耶馬英彦

百花の耶馬英彦のレビュー・感想・評価

百花(2022年製作の映画)
4.0
 シューマンの「トロイメライ」が何度も演奏される。繰り返されるのは音楽だけではない。様々なシーンが細部を少しずつ変化させて繰り返される。徐々に光が増幅されて、真実を映し出すようになる。スパイラル構造のリフレインが本作品のストーリーを形作っているのだ。そして光が増幅されると同時に、影も濃くなる。

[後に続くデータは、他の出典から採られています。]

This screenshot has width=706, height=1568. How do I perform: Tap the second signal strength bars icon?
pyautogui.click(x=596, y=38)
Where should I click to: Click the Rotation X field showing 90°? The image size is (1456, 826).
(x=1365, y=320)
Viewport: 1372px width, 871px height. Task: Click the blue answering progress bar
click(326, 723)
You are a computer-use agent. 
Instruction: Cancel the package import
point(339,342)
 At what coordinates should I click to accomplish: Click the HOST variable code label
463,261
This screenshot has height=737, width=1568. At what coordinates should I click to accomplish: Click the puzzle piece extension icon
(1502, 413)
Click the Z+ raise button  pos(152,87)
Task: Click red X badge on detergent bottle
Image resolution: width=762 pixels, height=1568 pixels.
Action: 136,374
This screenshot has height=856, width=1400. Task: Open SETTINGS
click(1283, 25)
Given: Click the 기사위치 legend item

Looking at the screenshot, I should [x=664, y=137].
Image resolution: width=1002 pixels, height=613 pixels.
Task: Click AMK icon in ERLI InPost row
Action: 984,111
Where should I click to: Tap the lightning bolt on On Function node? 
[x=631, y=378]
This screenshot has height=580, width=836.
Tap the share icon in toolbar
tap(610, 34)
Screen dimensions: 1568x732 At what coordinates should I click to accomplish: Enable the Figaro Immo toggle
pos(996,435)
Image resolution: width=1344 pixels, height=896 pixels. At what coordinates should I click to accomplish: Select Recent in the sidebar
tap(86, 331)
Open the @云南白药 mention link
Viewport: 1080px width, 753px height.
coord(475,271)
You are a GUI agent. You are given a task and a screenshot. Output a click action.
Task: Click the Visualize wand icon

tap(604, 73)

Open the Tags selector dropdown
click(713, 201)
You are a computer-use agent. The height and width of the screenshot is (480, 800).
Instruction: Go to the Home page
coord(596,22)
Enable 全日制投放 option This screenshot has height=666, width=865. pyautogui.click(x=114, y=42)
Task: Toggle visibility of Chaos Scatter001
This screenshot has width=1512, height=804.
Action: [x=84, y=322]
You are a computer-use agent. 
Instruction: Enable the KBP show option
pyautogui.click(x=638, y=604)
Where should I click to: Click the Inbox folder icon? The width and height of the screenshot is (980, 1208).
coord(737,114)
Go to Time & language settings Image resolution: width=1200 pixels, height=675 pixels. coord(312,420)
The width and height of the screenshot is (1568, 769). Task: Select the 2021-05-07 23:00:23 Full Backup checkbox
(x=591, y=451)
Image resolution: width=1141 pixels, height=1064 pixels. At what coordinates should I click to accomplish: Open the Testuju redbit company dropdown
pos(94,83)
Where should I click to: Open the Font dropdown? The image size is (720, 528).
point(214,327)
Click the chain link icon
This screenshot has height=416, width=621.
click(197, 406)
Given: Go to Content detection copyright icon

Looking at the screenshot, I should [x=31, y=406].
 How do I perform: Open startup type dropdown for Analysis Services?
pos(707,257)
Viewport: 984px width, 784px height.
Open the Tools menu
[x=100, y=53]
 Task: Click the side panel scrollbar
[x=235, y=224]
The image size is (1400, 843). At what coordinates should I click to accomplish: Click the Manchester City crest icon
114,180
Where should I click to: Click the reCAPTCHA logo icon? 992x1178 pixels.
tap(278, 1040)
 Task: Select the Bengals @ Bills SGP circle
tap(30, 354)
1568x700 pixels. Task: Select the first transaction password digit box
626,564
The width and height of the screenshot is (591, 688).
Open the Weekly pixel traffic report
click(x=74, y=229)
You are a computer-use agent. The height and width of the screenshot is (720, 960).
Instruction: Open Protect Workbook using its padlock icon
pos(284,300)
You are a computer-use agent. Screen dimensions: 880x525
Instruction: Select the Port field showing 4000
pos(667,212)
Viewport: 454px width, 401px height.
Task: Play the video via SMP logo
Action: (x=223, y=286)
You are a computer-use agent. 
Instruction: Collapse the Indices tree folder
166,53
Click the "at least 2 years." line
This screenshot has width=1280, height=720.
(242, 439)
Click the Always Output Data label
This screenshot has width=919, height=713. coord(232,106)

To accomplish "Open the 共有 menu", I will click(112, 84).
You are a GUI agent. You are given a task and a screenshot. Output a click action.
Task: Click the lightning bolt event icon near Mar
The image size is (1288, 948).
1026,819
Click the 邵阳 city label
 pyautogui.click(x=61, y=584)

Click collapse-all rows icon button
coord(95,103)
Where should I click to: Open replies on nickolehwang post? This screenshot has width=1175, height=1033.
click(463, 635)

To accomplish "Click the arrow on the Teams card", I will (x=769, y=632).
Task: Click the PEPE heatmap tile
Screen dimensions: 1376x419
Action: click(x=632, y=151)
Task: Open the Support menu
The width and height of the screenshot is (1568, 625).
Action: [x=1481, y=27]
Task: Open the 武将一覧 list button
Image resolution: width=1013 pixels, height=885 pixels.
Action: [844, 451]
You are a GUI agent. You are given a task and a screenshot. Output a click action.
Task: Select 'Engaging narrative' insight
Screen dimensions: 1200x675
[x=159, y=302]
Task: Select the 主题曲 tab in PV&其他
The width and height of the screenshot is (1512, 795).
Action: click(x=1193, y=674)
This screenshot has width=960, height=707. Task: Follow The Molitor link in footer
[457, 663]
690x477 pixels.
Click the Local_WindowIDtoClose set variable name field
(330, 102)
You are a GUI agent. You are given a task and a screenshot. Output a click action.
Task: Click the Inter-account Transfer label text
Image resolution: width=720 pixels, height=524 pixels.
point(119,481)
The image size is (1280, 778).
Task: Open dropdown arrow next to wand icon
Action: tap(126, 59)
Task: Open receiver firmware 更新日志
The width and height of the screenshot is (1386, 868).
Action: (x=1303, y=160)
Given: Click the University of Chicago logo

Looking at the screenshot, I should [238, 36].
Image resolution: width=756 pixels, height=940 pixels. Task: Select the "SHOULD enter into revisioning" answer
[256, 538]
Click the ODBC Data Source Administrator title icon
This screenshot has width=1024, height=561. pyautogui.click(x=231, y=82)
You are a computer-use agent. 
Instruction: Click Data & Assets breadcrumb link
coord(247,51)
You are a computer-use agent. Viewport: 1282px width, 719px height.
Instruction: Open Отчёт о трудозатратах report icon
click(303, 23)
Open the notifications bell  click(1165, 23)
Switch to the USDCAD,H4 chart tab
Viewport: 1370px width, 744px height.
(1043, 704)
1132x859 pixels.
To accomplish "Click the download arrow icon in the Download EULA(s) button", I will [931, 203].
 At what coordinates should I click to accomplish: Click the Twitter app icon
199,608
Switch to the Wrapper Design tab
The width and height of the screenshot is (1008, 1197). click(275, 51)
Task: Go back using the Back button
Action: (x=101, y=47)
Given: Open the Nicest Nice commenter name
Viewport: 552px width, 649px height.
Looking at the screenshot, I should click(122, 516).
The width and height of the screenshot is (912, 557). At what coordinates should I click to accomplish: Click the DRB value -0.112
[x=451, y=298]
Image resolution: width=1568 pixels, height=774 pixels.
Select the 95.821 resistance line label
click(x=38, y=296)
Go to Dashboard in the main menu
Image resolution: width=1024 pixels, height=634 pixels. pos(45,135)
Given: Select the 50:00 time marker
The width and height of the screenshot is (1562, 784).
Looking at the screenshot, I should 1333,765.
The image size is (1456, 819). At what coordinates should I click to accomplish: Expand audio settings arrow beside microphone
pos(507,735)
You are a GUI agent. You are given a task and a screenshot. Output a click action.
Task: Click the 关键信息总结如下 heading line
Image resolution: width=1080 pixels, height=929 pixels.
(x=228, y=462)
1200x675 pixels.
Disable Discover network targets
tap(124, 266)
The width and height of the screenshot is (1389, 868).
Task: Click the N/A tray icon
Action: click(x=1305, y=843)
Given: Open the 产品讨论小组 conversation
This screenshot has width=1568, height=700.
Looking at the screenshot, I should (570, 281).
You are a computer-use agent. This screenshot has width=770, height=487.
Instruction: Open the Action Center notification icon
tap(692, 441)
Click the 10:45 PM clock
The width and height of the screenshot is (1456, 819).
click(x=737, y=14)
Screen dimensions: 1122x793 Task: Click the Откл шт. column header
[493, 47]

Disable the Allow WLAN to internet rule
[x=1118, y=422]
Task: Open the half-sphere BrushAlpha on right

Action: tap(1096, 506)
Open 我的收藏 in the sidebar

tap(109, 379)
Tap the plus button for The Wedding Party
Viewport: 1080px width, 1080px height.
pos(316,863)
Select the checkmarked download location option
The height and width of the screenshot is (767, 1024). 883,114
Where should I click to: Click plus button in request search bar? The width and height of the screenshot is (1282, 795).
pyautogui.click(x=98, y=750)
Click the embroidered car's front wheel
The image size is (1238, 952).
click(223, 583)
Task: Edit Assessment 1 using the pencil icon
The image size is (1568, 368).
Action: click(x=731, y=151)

 母と息子は孤独な人生を送ってきた。それぞれの記憶がそれぞれの人生だ。記憶は個人ごとに異なっているから、同じ出来事でも、自分から見るのと他人から見るのとでは異なっている。そこに自分と他者との越え難い溝がある。
 しかし時々、同じことで喜ぶことがある。本作品ではそれも繰り返される。同じ思い出を懐かしんだり、同じ曲が好きだったり、同じ花を見て美しいと思ったりする。しかしあるとき、気がつく。同じものを見ているはずでも、実は人によって見え方が異なっている。人と人とは完全に解り合えることはないのだ。息子にとって封印したい思い出は、母親にとっては人生で最も楽しかった思い出かもしれない。

 誰も他人の人生を生きることはできないし、他人の死を死ぬこともできない。ただ生きている間に他人と心の通う瞬間がある。あるいはそのように錯覚することがある。その記憶は花のように鮮やかに生き続ける。ときどき買ってきては牛乳瓶に飾る一輪挿しも、長い年月の記憶の中では、時空を超えて集まり、咲き乱れるのだ。

 よく出来た作品である。花と花火と音楽のリフレインで、母と息子のそれぞれの光と影を見事に照らし出してみせた。